Hugo: Knowing something about the domain, and actually delving into the results, is essential in this case?
Hilary: Yeah, so data science, the science part will only take you so far.
Hugo: We also see a rise in awareness about such challenges as algorithmic bias, whether it be algorithms encoding societal biases or human biases, or algorithms creating their own biases, as well. Is this something you're actively thinking about?
Hilary: Absolutely. As part of this interpretability research, we hosted a research fellow named Julius, out of Bio, who did some fantastic work on bias extending the work that ProPublica had done on the recidivism data set where a black box proprietary algorithm was making sentencing recommendations. That's also on our blog. But, yes, this is something that we focus, not just on algorithmic bias, but on the ethical implications of the use of every capability. We have a chapter on that in every report we write. That's really to help people to understand the kinds of decisions they have to make in designing around these algorithms, and then also to give them an excuse to have the conversation, and to think about the ways in which something could go awry and impact the people on the other end of the product.
Hugo: What are the biggest concerns for you and Fast Forward Labs when thinking about ethical aspects of data science?
Hilary: I mean, the biggest concern I have is a very basic one, which is that the ethical considerations are rarely a part of the data product design or planning process. It's really a high level concern that the only time I see this routinely considered in the product development process is when it's a regulatory compliance issue as well. And so, if a company has a legal obligation to not discriminate then there certainly is a review, and a lot of thinking about how to validate that there's not discrimination in an algorithmic system. But, if that legal requirement is missing, it is still not a given that they'll even be thinking about bias in the data, or bias in the results, or how that may impact people in the products they eventually release. That's like level zero.
Hugo: Part or our challenge there is also the fact that tech is faster than legislation, right?
Hilary: Yes, and I don't personally think that legislation is necessarily the answer. I think the answer is that we are still developing a practice of what I'll call data product development here. A data product could just be a model in a report, or it could be an internal tool, it doesn't have to be a consumer facing, beautiful application.
Hugo: Or, Google Maps, right?
Hilary: Google Maps being my favorite data product because you don't need to know anything about the data, and the algorithms behind it, which are incredibly technically impressive, in order to use it effectively. But, that aside, that we as a field are still evolving the practice, and you can see this when you look from one company to another. If you're a software engineer, you're probably going to encounter pretty much the same process when you move from company to company. That is not the case with data science, and is certainly not the case with data product development. And so as this practice emerges, I would like to see us as a community consider ethics as a first-class design principle in our work.
Hugo: This, you stated, was level zero?
Hugo: And what's built on top of that?
Hilary: Well, level one is where we can start talking about the specific problems we've already seen emerge, and specific things to watch out for. And I can give you plenty of examples, but I think we're still stuck at that very beginning part.

### INFORMATION SUPPLIED
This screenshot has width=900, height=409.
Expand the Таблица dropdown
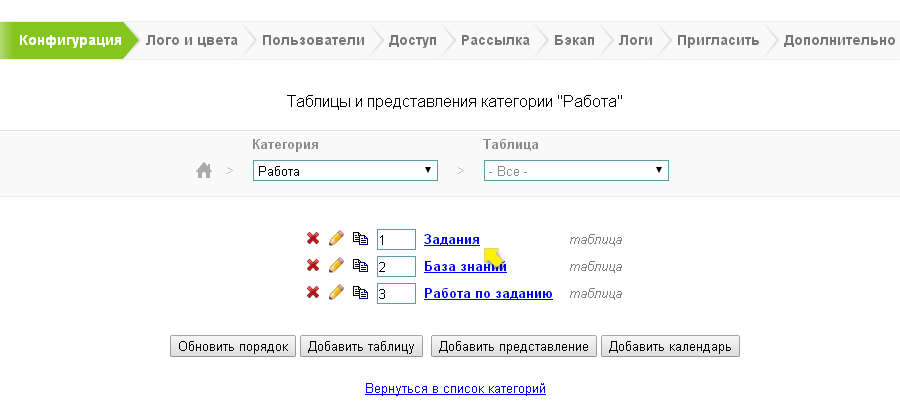[576, 171]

### WORK TO DO
a – Reproduce the part of the interview that begins with the words "Hugo: Or, Google" and ends with "was level zero?".
b – Answer these questions from the interview:
(i) Which data set had ProPublica worked on before the research fellow extended that work on bias?
(ii) Which data product does Hilary name as her favorite?
(iii) According to Hilary, what is the only situation in which she sees ethical considerations routinely addressed in the product development process?

### RESULTS BY TASK
a –
Hugo: Or, Google Maps, right?
Hilary: Google Maps being my favorite data product because you don't need to know anything about the data, and the algorithms behind it, which are incredibly technically impressive, in order to use it effectively. But, that aside, that we as a field are still evolving the practice, and you can see this when you look from one company to another. If you're a software engineer, you're probably going to encounter pretty much the same process when you move from company to company. That is not the case with data science, and is certainly not the case with data product development. And so as this practice emerges, I would like to see us as a community consider ethics as a first-class design principle in our work.
Hugo: This, you stated, was level zero?

b –
(i) The recidivism data set.
(ii) Google Maps.
(iii) When it is also a regulatory compliance issue.